● Exercise objective
The whole listing below is to be returned without alteration.

● Supplied information
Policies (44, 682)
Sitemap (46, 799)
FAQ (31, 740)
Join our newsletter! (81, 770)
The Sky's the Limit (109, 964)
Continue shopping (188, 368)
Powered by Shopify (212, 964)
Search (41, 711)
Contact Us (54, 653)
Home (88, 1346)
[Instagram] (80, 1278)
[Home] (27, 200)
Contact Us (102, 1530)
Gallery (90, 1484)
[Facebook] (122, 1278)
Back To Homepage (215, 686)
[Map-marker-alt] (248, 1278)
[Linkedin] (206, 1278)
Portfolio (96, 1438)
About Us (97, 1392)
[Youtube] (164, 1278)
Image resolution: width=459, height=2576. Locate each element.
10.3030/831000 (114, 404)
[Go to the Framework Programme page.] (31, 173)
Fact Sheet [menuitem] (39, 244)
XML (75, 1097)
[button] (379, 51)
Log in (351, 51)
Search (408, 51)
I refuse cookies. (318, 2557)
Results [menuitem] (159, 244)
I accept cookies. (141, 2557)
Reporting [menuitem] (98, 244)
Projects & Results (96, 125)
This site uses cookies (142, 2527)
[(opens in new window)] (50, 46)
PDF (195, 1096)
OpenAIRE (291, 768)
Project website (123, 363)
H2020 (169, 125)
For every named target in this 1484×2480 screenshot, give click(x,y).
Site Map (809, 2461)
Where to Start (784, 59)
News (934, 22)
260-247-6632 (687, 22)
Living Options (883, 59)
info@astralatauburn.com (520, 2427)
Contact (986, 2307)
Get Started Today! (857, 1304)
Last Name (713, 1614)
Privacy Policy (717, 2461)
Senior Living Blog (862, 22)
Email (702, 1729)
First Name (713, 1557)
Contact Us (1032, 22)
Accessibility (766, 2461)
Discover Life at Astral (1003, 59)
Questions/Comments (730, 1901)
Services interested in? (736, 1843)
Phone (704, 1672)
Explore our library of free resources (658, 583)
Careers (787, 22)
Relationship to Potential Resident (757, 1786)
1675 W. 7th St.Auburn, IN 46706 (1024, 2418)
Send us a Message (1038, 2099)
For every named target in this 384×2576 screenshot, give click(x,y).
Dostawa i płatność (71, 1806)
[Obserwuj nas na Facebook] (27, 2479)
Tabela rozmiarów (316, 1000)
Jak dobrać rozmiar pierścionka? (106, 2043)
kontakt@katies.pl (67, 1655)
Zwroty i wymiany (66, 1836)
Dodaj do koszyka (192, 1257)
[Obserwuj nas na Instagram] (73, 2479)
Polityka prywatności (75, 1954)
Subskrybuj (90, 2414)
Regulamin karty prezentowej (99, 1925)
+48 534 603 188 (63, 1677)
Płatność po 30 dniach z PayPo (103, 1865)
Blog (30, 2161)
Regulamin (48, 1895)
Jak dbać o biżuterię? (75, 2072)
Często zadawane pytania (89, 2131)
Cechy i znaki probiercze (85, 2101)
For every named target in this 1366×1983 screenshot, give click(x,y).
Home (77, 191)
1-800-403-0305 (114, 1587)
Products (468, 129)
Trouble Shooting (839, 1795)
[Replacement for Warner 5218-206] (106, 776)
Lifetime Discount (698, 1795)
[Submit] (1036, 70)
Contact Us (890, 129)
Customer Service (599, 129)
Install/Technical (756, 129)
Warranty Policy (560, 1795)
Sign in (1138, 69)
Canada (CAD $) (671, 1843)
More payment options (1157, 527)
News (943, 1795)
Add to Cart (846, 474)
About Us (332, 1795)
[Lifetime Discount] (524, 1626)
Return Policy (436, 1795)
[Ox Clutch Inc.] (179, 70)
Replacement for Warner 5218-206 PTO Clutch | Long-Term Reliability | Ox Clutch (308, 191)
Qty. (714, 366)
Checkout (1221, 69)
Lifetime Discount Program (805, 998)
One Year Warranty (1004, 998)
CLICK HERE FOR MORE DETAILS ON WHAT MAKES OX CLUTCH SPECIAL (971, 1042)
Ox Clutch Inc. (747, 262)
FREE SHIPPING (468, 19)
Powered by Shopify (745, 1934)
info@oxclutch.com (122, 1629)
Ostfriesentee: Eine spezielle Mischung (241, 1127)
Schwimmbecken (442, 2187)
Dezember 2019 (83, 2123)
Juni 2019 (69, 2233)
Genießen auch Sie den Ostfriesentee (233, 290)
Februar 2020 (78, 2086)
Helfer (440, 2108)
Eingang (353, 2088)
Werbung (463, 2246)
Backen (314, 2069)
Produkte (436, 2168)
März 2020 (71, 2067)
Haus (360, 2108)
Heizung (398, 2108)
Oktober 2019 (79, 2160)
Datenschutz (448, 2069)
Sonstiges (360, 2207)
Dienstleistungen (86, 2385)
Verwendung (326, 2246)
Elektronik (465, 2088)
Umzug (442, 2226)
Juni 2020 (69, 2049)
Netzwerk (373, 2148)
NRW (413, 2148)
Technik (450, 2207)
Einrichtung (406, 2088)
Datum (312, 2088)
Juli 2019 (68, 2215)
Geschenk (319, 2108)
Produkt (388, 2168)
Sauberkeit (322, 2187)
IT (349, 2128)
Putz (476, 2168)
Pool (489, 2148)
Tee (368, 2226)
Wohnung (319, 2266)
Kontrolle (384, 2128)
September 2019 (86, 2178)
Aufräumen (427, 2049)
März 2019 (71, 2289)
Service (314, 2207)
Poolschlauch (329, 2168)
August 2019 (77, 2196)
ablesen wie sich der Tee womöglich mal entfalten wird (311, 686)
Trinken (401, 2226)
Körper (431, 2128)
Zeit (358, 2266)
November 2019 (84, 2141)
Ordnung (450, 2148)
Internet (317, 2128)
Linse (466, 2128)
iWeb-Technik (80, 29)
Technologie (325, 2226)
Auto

● Problem solution
Policies (44, 682)
Sitemap (46, 799)
FAQ (31, 740)
Join our newsletter! (81, 770)
The Sky's the Limit (109, 964)
Continue shopping (188, 368)
Powered by Shopify (212, 964)
Search (41, 711)
Contact Us (54, 653)
Home (88, 1346)
[Instagram] (80, 1278)
[Home] (27, 200)
Contact Us (102, 1530)
Gallery (90, 1484)
[Facebook] (122, 1278)
Back To Homepage (215, 686)
[Map-marker-alt] (248, 1278)
[Linkedin] (206, 1278)
Portfolio (96, 1438)
About Us (97, 1392)
[Youtube] (164, 1278)
Image resolution: width=459, height=2576. Locate each element.
10.3030/831000 (114, 404)
[Go to the Framework Programme page.] (31, 173)
Fact Sheet [menuitem] (39, 244)
XML (75, 1097)
[button] (379, 51)
Log in (351, 51)
Search (408, 51)
I refuse cookies. (318, 2557)
Results [menuitem] (159, 244)
I accept cookies. (141, 2557)
Reporting [menuitem] (98, 244)
Projects & Results (96, 125)
This site uses cookies (142, 2527)
[(opens in new window)] (50, 46)
PDF (195, 1096)
OpenAIRE (291, 768)
Project website (123, 363)
H2020 (169, 125)
For every named target in this 1484×2480 screenshot, give click(x,y).
Site Map (809, 2461)
Where to Start (784, 59)
News (934, 22)
260-247-6632 (687, 22)
Living Options (883, 59)
info@astralatauburn.com (520, 2427)
Contact (986, 2307)
Get Started Today! (857, 1304)
Last Name (713, 1614)
Privacy Policy (717, 2461)
Senior Living Blog (862, 22)
Email (702, 1729)
First Name (713, 1557)
Contact Us (1032, 22)
Accessibility (766, 2461)
Discover Life at Astral (1003, 59)
Questions/Comments (730, 1901)
Services interested in? (736, 1843)
Phone (704, 1672)
Explore our library of free resources (658, 583)
Careers (787, 22)
Relationship to Potential Resident (757, 1786)
1675 W. 7th St.Auburn, IN 46706 (1024, 2418)
Send us a Message (1038, 2099)
For every named target in this 384×2576 screenshot, give click(x,y).
Dostawa i płatność (71, 1806)
[Obserwuj nas na Facebook] (27, 2479)
Tabela rozmiarów (316, 1000)
Jak dobrać rozmiar pierścionka? (106, 2043)
kontakt@katies.pl (67, 1655)
Zwroty i wymiany (66, 1836)
Dodaj do koszyka (192, 1257)
[Obserwuj nas na Instagram] (73, 2479)
Polityka prywatności (75, 1954)
Subskrybuj (90, 2414)
Regulamin karty prezentowej (99, 1925)
+48 534 603 188 (63, 1677)
Płatność po 30 dniach z PayPo (103, 1865)
Blog (30, 2161)
Regulamin (48, 1895)
Jak dbać o biżuterię? (75, 2072)
Często zadawane pytania (89, 2131)
Cechy i znaki probiercze (85, 2101)
For every named target in this 1366×1983 screenshot, give click(x,y).
Home (77, 191)
1-800-403-0305 (114, 1587)
Products (468, 129)
Trouble Shooting (839, 1795)
[Replacement for Warner 5218-206] (106, 776)
Lifetime Discount (698, 1795)
[Submit] (1036, 70)
Contact Us (890, 129)
Customer Service (599, 129)
Install/Technical (756, 129)
Warranty Policy (560, 1795)
Sign in (1138, 69)
Canada (CAD $) (671, 1843)
More payment options (1157, 527)
News (943, 1795)
Add to Cart (846, 474)
About Us (332, 1795)
[Lifetime Discount] (524, 1626)
Return Policy (436, 1795)
[Ox Clutch Inc.] (179, 70)
Replacement for Warner 5218-206 PTO Clutch | Long-Term Reliability | Ox Clutch (308, 191)
Qty. (714, 366)
Checkout (1221, 69)
Lifetime Discount Program (805, 998)
One Year Warranty (1004, 998)
CLICK HERE FOR MORE DETAILS ON WHAT MAKES OX CLUTCH SPECIAL (971, 1042)
Ox Clutch Inc. (747, 262)
FREE SHIPPING (468, 19)
Powered by Shopify (745, 1934)
info@oxclutch.com (122, 1629)
Ostfriesentee: Eine spezielle Mischung (241, 1127)
Schwimmbecken (442, 2187)
Dezember 2019 (83, 2123)
Juni 2019 (69, 2233)
Genießen auch Sie den Ostfriesentee (233, 290)
Februar 2020 (78, 2086)
Helfer (440, 2108)
Eingang (353, 2088)
Werbung (463, 2246)
Backen (314, 2069)
Produkte (436, 2168)
März 2020 (71, 2067)
Haus (360, 2108)
Heizung (398, 2108)
Oktober 2019 (79, 2160)
Datenschutz (448, 2069)
Sonstiges (360, 2207)
Dienstleistungen (86, 2385)
Verwendung (326, 2246)
Elektronik (465, 2088)
Umzug (442, 2226)
Juni 2020 (69, 2049)
Netzwerk (373, 2148)
NRW (413, 2148)
Technik (450, 2207)
Einrichtung (406, 2088)
Datum (312, 2088)
Juli 2019 (68, 2215)
Geschenk (319, 2108)
Produkt (388, 2168)
Sauberkeit (322, 2187)
IT (349, 2128)
Putz (476, 2168)
Pool (489, 2148)
Tee (368, 2226)
Wohnung (319, 2266)
Kontrolle (384, 2128)
September 2019 (86, 2178)
Aufräumen (427, 2049)
März 2019 (71, 2289)
Service (314, 2207)
Poolschlauch (329, 2168)
August 2019 (77, 2196)
ablesen wie sich der Tee womöglich mal entfalten wird (311, 686)
Trinken (401, 2226)
Körper (431, 2128)
Zeit (358, 2266)
November 2019 (84, 2141)
Ordnung (450, 2148)
Internet (317, 2128)
Linse (466, 2128)
iWeb-Technik (80, 29)
Technologie (325, 2226)
Auto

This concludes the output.